Une grande partie de l’argument qui sous-tend cette conclusion s’appuie sur l’idée que l’État demeure la seule institution capable de réagir et que la société peut tenir responsable. Les directeurs de l’ouvrage reconnaissent que les mécanismes démocratiques permettant à l’État d’agir ainsi sont de plus en plus remis en question si l’on considère les taux de participation aux élections qui sont en déclin, et l’indifférence grandissante des électeurs dans plusieurs pays (des problèmes que certains attribuent à la mondialisation !) ; toutefois, selon eux, l’État demeure notre meilleure option : « Que les liens entre les sociétés se renforcent au fur et à mesure que la mondialisation progresse, ou que les frontières réapparaissent si la mondialisation faiblit, il ressort de notre analyse qu’il sera plus important que jamais de tenir les gouvernements nationaux responsables pour leur fonction de société et de donner droit de parole à ceux qui sont exclus, au même titre que ceux qui sont inclus, par les processus actuels de la mondialisation. » (p. 157). Cela est particulièrement le cas pour la population canadienne, l’auditoire visé par les directeurs.

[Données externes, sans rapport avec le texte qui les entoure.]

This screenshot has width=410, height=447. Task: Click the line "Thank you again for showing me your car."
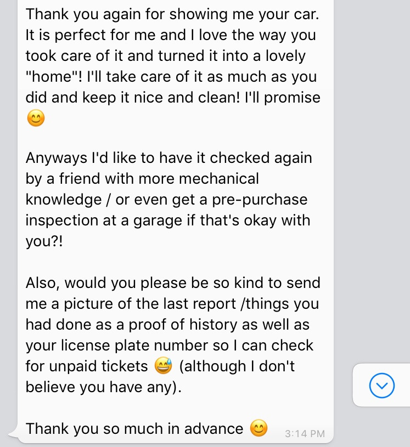[x=172, y=14]
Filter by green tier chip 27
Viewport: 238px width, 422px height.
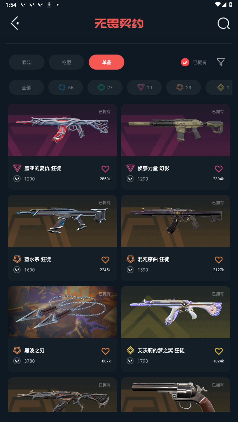[105, 88]
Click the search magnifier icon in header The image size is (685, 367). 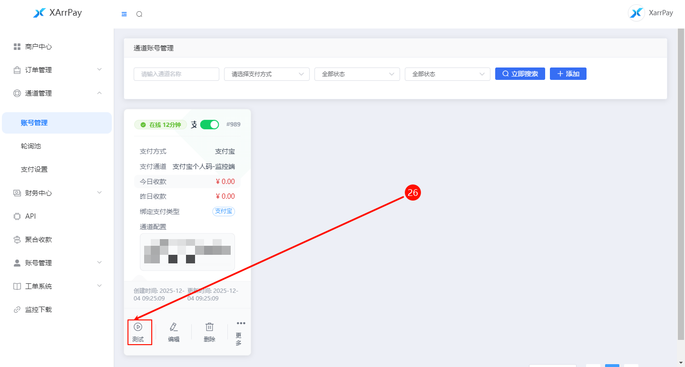(x=139, y=14)
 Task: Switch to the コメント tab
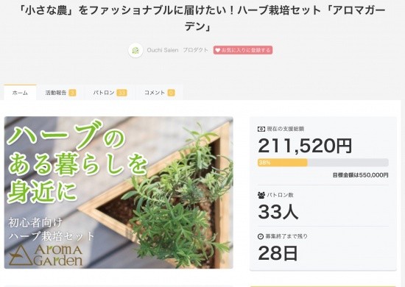click(159, 93)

Cette conclusion néoréaliste paraît parfois boiteuse, et si l’on prend en compte les chapitres qui précèdent, on se demande si les directeurs n’ont pas trop rapidement écarté la possibilité de tenir les organisations internationales pour responsables (devenant ainsi aussi importantes, sinon plus, que les États en termes de réaction envers la mondialisation), ou que le concept de « gouvernance cosmopolitaine » (qu’ils présentent rapidement) ne puisse susciter un type plus approprié de réaction (p. 157). Le lecteur demeure dans l’incertitude quant à savoir si la conclusion des auteurs est justifiée étant donné les preuves contenues dans les quatre principaux chapitres du livre : l’analyse de John Hannigan sur l’industrie mondiale du divertissement ; l’essai novateur de Lloyd Wong sur l’identité culturelle et la citoyenneté au Canada ; l’étude de Ron Deibert de la campagne réussie sur internet contre l’Accord multilatéral sur l’investissement (ami), probablement l’article le plus utile pour les professeurs de relations internationales et des mouvements sociaux et qui a déjà paru dans le International Studies Perspectives, et le chapitre de Marc Raboy sur la politique de la communication. Encore une fois, on perçoit une perspective canadienne dans ces analyses, ce qui va de pair avec l’origine des auteurs, mais qui nuit par le fait même à la perspicacité et à l’utilité générales du volume. L’équilibre est aussi problématique, dans la mesure où certains chapitres traînent en longueur – heureusement, le meilleur est le plus court. Cette analyse représente aussi le plus important défi à la thèse des directeurs, avec Diebert qui conclut comme suit : « À l’avenir, la controverse sera en grande partie centrée sur la façon d’intégrer les activistes des ong (organisations non gouvernementales) et de la société civile dans les processus de prise de décision au niveau national et international. La question de savoir s’il faut oui ou non les intégrer est déjà controversée. » (p. 104).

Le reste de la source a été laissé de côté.